About this task> Filter the data for lines with the word "will" and copy those lines.

Input material>

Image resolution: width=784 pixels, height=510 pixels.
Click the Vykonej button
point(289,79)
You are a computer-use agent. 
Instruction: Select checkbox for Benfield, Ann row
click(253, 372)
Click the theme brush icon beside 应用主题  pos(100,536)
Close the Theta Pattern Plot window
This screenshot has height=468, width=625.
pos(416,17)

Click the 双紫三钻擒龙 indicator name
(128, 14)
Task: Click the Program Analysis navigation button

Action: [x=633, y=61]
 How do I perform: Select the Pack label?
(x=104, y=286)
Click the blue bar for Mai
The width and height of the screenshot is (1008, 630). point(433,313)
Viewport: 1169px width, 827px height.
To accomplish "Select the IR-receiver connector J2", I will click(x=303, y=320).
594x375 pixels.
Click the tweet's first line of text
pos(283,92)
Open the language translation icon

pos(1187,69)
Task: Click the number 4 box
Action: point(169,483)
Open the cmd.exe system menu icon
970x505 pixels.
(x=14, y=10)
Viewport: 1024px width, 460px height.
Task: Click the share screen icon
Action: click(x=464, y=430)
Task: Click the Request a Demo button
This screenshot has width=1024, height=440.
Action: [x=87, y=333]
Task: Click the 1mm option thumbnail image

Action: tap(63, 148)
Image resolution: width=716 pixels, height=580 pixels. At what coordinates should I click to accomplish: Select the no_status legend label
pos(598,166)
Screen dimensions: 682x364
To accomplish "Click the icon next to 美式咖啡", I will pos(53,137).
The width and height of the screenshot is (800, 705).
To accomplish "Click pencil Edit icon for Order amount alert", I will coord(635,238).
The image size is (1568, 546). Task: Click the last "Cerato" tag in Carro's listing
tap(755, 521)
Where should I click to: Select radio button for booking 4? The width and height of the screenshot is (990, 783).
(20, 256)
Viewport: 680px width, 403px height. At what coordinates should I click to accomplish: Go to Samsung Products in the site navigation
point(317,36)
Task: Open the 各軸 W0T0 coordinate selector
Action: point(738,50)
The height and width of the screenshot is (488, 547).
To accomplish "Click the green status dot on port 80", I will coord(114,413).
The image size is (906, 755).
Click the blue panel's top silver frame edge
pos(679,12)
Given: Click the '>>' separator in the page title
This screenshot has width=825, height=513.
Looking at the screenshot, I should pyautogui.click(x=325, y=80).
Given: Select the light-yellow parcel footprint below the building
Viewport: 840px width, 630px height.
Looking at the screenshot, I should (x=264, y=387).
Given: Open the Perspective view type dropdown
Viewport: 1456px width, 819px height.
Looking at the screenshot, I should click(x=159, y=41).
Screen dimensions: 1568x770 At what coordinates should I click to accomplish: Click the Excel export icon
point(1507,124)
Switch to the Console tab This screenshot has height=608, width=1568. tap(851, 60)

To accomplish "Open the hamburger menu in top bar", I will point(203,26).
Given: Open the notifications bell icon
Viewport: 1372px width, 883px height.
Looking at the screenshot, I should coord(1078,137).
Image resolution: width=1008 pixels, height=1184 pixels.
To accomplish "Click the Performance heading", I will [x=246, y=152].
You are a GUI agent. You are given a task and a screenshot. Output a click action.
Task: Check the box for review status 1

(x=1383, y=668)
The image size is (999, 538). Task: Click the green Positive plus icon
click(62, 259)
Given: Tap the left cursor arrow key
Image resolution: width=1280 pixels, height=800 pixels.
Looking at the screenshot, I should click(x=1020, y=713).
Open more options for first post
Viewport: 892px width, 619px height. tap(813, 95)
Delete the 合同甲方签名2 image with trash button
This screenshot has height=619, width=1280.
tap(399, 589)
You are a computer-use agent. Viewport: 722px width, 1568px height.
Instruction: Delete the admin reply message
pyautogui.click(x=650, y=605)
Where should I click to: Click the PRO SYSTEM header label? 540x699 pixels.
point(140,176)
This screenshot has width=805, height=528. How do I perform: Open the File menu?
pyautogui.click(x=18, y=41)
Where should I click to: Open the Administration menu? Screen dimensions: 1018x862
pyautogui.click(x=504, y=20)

Exercise answer>
To accomplish "Select the IR-receiver connector J2", I will click(x=303, y=320).
To accomplish "Click the icon next to 美式咖啡", I will pos(53,137).
To accomplish "Click pencil Edit icon for Order amount alert", I will coord(635,238).
To accomplish "Click the green status dot on port 80", I will coord(114,413).
To accomplish "Open the hamburger menu in top bar", I will point(203,26).
To accomplish "Click the Performance heading", I will [x=246, y=152].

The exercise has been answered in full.